The Cost of Simply Trying: A Home Shouldn’t Feel This Impossible

The Cost of Simply Trying: A Home Shouldn’t Feel This Impossible

There is a quiet crisis unfolding in South Africa. It doesn’t always make the front pages, and it rarely dominates television debates, but millions of hardworking South Africans live it every single day. It is the crisis of simply trying to build a stable life.

Every morning, ordinary people wake up before sunrise. They get children ready for school, sit in traffic, catch overcrowded taxis and trains, work long hours, and return home exhausted. They pay their taxes, contribute to the economy and do everything society has asked of them. Yet for many, the dream of owning a home feels further away than ever.

I know because I am one of them.

Like countless South Africans, I have been looking at houses, calculating repayments and trying to make the numbers work. Every spreadsheet ends the same way. The income isn’t enough. The deposit isn’t there. The bank wants more security than I can provide.

The hardest part is that this isn’t even a dream anymore. It has become an urgent necessity.

The apartment my family currently lives in is being sold. That means I am no longer simply browsing property websites or imagining what life could be like. I am searching because I have to. My children need somewhere to live. They need stability. They deserve the comfort of knowing where they will sleep next month.

Instead, I find myself doing what so many South Africans are doing: hoping that somehow everything will work out, even when the numbers simply don’t add up.

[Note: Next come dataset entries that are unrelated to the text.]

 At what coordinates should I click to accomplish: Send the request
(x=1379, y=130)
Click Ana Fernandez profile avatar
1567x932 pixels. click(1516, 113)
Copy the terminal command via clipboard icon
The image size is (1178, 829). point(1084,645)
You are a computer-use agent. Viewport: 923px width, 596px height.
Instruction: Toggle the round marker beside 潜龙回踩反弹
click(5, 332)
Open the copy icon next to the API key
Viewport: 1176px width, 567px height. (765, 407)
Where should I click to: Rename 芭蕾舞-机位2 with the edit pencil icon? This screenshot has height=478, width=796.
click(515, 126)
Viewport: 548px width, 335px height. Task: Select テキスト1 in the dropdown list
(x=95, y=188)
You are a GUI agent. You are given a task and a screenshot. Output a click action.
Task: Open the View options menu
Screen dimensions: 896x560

The reality is sobering. In many parts of the country, R1 million is no longer enough to buy anything extravagant. It buys an ordinary family home in an ordinary neighbourhood. It buys safety, stability, and the chance to finally put down roots.

To some people, R1 million sounds like unimaginable wealth.

To many families, it is simply the price of having somewhere to belong.

While carrying this weight, I found myself listening to proceedings from the Madlanga Commission. Witness after witness spoke about public money in amounts that ordinary people struggle to comprehend. Millions allegedly disappeared. Contracts worth extraordinary sums were discussed with an ease that was almost surreal.

As I listened, I couldn’t help asking myself one question.

Do the people involved truly understand what R1 million means to an ordinary South African?

For many families, R1 million is not a luxury. It is not sports cars or overseas holidays. It is not expensive watches or designer clothes.

It is a house.

It is a roof that belongs to you.

It is children growing up in one community instead of moving from school to school because rent has become unaffordable.

It is the difference between surviving and finally beginning to live.

Corruption is often discussed in terms of statistics. We hear about billions lost to corruption, state capture, irregular expenditure and fraudulent contracts. Those numbers become so large that they almost lose their meaning.

But every stolen rand has a human cost.

Every million lost to corruption could have helped families access housing, improved public healthcare, repaired schools or created opportunities for young people searching desperately for work.

Instead, the burden falls on ordinary taxpayers. The same people who are already struggling to pay rising food prices, transport costs, electricity, school fees, medical expenses and rent.

South Africans are not asking for luxury.

We are asking for a fair chance.

We are asking for an economy where honest work can provide a decent life. We are asking for a country where raising children does not feel like a financial emergency every month. We are asking for leaders who treat public money with the same care that ordinary families treat every rand they earn.

Today, there are teachers, nurses, police officers, retail workers, call centre agents, delivery drivers, office administrators and countless others who are barely keeping their heads above water.

They are employed.

They contribute.

They do everything society tells them to do.

Yet many cannot qualify for a home loan. Many cannot save a deposit because every salary is already spoken for before payday arrives. Many are one unexpected expense away from financial disaster.

That is not because they have failed.

It is because the cost of living has risen much faster than wages, while the dream of home ownership continues to drift further out of reach for ordinary South Africans.

Despite everything, hope remains surprisingly stubborn.

I still search property websites.

I still imagine my children having a place they can truly call home.

I still believe that one day, somehow, we will get there.

Not because the journey is easy, but because giving up is not an option.

My story is not unique. It belongs to millions of South Africans who work hard every day, pay their taxes, raise their families responsibly, yet still find themselves locked out of one of life’s most basic dreams.

So I leave you with one question.

How many honest, hardworking South Africans must continue struggling to afford a simple home while millions of rand are stolen as though they mean nothing?

Because for those who have forgotten, R1 million isn’t just another number in a corruption report. It is a family’s future. It is a child’s security. It is hope. And for many of us, it is everything.